Where does the word "computer" show up in the records? Copy every line that holds it.
= = = =
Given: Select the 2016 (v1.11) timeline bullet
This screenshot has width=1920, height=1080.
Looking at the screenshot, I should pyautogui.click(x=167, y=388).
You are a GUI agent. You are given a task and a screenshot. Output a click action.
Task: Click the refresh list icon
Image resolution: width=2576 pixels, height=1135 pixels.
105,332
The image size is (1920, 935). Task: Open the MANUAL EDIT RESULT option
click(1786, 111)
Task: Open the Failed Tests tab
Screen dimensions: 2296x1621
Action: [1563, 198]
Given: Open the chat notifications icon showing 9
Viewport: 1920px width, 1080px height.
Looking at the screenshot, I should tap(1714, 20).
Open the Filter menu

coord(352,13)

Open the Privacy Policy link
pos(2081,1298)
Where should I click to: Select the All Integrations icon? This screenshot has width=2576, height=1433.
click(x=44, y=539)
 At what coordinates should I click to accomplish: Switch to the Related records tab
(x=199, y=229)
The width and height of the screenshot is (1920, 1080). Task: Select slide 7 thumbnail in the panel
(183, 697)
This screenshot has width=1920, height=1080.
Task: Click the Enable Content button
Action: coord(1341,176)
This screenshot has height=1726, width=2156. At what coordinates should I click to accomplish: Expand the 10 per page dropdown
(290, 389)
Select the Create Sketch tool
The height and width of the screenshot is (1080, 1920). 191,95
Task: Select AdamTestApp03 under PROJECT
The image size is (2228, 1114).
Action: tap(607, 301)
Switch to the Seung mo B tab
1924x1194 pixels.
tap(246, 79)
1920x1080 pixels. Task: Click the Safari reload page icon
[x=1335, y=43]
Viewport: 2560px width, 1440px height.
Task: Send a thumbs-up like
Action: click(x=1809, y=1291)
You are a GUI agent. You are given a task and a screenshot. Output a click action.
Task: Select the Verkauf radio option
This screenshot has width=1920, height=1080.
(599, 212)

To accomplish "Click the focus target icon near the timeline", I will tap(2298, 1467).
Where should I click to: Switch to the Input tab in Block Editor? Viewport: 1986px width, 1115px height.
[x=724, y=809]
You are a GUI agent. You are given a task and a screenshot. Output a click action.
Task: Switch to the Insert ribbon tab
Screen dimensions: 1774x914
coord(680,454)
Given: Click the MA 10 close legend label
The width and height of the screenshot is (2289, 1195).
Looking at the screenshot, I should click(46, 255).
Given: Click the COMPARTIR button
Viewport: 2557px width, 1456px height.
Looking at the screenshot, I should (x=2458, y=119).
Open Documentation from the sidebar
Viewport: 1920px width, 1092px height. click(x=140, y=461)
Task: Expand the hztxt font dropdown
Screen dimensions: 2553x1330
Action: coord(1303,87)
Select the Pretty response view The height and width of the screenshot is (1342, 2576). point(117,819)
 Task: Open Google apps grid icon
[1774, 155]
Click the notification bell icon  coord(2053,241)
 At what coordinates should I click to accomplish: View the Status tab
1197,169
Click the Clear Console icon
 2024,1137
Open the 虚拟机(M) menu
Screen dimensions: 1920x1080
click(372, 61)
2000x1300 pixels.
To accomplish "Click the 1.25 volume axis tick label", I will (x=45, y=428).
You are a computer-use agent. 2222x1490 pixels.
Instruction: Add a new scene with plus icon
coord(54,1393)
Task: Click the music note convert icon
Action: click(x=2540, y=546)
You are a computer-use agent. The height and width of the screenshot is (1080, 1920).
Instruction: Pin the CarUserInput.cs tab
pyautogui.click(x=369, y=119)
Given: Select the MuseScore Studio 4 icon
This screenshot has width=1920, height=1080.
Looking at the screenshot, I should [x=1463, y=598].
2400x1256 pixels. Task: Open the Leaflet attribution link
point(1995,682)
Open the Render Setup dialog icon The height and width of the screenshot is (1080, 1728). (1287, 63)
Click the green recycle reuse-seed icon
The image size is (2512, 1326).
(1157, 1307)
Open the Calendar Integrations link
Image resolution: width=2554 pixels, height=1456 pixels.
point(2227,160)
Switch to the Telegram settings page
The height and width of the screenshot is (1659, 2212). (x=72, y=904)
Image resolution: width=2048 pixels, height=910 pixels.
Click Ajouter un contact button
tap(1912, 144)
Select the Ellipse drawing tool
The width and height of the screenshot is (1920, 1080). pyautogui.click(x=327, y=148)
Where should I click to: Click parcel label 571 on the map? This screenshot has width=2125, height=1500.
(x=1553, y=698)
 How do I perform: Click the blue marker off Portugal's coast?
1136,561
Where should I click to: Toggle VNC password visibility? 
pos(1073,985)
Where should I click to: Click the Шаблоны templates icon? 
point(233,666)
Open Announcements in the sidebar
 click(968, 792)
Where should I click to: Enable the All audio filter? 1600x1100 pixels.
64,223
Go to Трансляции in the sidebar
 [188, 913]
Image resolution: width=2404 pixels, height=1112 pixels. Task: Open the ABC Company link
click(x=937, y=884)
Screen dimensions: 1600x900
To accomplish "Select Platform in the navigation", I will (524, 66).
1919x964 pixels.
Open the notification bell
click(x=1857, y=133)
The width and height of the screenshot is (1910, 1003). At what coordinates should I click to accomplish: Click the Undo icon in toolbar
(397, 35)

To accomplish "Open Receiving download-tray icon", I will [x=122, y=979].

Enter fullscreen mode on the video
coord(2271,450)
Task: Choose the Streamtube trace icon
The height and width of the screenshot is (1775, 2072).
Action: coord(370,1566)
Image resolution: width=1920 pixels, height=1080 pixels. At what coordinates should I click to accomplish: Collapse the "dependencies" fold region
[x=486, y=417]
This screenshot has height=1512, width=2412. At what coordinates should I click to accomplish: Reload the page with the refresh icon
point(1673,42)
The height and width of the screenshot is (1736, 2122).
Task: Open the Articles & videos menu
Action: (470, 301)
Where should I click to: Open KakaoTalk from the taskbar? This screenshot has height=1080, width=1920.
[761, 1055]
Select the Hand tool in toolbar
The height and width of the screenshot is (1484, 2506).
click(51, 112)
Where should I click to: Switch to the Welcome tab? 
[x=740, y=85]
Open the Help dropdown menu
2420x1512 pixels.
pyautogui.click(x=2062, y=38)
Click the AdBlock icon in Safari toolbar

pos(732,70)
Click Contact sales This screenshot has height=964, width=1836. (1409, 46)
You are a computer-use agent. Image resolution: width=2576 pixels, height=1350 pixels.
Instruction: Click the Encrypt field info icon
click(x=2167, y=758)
= = = =
Result:
You are a computer-use agent. 2222x1490 pixels.
You are a computer-use agent. The height and width of the screenshot is (1080, 1920).
You are a computer-use agent. Image resolution: width=2576 pixels, height=1350 pixels.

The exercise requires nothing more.